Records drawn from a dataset
------------------------------------------------------------

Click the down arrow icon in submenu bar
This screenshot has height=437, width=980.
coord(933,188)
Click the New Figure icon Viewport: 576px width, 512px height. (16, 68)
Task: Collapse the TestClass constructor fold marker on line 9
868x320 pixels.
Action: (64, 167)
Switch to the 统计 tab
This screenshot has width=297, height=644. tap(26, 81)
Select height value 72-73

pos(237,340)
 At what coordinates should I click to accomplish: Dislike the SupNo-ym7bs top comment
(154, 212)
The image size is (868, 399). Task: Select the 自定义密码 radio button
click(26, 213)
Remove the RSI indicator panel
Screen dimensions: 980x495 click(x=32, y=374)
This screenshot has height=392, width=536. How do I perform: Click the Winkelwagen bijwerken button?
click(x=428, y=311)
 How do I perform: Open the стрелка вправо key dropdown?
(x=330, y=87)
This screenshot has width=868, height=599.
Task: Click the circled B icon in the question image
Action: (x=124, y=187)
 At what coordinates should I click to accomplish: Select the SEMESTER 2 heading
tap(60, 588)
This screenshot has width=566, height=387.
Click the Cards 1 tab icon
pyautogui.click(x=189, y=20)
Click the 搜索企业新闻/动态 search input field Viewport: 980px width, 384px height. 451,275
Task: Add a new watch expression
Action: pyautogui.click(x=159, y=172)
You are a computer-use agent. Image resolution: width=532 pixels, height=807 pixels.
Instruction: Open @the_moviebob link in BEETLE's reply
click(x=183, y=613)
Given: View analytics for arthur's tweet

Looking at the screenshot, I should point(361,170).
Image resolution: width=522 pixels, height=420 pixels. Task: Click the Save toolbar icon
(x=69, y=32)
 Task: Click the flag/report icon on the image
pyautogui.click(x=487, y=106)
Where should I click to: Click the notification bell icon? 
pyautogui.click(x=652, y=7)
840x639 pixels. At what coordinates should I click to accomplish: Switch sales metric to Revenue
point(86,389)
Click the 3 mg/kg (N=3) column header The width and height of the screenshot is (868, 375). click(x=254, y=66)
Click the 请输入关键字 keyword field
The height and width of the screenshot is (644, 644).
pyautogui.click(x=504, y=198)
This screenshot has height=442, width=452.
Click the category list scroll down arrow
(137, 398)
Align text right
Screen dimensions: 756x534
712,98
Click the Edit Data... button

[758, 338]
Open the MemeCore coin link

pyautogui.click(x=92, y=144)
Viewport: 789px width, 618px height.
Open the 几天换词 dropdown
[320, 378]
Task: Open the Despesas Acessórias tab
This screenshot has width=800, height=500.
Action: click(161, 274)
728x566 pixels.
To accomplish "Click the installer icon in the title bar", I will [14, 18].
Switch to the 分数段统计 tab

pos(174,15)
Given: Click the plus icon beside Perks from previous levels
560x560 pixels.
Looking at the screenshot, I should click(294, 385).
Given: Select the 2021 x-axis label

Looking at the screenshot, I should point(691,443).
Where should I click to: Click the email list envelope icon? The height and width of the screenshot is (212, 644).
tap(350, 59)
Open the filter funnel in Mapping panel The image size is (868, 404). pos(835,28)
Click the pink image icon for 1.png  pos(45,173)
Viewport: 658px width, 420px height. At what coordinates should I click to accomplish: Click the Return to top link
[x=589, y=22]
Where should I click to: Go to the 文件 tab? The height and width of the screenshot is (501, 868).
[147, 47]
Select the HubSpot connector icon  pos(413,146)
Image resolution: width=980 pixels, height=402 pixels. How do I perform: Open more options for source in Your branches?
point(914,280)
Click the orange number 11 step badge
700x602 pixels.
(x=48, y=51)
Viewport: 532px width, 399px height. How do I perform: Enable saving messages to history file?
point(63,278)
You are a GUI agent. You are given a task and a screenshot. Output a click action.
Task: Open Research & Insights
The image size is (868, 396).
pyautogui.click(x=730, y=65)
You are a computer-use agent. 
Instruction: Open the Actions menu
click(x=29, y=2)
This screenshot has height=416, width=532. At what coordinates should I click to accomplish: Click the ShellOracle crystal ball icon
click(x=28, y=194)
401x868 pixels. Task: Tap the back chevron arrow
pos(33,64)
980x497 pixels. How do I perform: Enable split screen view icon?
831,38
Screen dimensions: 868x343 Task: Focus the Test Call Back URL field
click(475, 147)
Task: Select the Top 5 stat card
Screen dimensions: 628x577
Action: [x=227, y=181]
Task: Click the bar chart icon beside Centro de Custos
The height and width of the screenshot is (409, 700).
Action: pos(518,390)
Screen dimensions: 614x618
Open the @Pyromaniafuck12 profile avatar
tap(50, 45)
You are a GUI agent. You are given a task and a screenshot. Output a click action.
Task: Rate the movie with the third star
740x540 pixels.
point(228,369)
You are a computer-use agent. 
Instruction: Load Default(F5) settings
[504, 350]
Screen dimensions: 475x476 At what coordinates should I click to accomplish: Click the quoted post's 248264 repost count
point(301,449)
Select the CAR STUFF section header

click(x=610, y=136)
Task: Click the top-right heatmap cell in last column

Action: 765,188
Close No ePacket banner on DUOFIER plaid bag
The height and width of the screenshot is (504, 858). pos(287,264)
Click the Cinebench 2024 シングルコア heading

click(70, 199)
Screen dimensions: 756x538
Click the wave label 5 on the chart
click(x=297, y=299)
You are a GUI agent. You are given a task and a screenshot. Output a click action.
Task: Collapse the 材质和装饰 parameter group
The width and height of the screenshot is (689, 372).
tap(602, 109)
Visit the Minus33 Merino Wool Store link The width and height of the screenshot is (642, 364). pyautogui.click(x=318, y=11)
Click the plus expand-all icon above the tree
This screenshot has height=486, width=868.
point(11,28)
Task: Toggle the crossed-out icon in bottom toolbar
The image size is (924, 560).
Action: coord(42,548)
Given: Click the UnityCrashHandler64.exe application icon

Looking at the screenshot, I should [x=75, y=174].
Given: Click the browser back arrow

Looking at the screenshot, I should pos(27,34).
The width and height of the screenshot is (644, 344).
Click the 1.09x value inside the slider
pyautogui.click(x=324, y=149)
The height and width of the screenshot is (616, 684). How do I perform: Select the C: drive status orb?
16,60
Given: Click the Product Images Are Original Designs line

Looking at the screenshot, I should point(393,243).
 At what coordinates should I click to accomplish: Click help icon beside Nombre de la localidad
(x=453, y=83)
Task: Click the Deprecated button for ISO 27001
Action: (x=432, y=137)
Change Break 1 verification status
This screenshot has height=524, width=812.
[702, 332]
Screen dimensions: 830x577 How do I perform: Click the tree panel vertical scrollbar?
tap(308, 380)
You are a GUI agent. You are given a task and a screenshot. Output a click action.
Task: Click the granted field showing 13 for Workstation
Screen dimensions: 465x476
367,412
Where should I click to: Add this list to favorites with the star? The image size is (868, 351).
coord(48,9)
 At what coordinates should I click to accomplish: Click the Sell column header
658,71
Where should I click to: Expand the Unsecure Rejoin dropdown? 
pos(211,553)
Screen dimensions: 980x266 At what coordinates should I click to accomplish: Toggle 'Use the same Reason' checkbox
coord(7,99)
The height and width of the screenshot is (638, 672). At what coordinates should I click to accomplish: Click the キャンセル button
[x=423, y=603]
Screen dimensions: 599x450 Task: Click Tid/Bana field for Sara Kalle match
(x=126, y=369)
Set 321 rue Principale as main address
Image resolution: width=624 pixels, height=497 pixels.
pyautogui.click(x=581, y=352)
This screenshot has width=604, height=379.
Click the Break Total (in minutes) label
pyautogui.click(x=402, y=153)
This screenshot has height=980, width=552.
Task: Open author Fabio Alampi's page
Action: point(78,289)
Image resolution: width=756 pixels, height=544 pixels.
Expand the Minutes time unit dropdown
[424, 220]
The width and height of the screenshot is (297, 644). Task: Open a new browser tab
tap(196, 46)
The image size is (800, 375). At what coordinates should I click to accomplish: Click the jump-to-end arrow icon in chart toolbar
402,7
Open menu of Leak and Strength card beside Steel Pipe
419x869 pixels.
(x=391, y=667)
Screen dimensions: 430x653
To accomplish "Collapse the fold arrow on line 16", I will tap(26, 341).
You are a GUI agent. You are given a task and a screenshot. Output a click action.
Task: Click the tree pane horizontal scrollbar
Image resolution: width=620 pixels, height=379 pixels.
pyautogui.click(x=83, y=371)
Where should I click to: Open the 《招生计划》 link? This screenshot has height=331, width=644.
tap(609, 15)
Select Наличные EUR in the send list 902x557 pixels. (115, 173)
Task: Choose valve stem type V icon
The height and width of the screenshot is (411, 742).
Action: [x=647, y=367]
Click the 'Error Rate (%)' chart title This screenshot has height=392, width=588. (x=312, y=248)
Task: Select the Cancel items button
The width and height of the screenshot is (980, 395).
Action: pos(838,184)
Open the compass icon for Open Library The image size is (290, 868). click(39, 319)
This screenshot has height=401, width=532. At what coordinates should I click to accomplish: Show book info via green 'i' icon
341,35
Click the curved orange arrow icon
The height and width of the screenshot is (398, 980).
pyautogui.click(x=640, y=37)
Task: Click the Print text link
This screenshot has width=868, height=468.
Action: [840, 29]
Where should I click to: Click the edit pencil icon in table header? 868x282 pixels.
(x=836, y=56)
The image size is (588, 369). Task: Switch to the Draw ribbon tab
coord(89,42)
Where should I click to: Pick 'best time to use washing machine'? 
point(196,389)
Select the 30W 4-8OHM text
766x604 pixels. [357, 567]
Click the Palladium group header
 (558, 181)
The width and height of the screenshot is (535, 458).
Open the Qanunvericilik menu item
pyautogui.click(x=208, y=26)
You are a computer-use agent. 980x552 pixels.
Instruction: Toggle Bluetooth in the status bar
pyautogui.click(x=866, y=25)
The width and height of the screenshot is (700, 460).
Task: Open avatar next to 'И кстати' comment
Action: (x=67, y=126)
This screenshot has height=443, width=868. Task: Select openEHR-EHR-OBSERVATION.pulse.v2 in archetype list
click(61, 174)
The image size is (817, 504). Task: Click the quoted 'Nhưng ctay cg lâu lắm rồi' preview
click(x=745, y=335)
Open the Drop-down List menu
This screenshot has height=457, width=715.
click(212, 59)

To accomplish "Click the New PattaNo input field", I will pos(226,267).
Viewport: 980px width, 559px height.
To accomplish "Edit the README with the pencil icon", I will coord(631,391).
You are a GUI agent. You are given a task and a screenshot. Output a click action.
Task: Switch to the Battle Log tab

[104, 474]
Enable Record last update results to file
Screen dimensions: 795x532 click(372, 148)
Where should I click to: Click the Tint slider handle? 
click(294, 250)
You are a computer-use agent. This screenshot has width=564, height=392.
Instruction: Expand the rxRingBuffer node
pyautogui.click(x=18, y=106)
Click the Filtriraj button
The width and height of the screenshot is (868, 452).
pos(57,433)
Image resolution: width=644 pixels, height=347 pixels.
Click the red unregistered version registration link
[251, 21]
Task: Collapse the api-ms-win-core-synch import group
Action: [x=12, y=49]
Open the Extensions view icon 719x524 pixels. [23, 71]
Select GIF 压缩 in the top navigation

------------------------------------------------------------

Work to complete
Give only the number of lines in the entries above that contain the string "plus".

Exercise response
2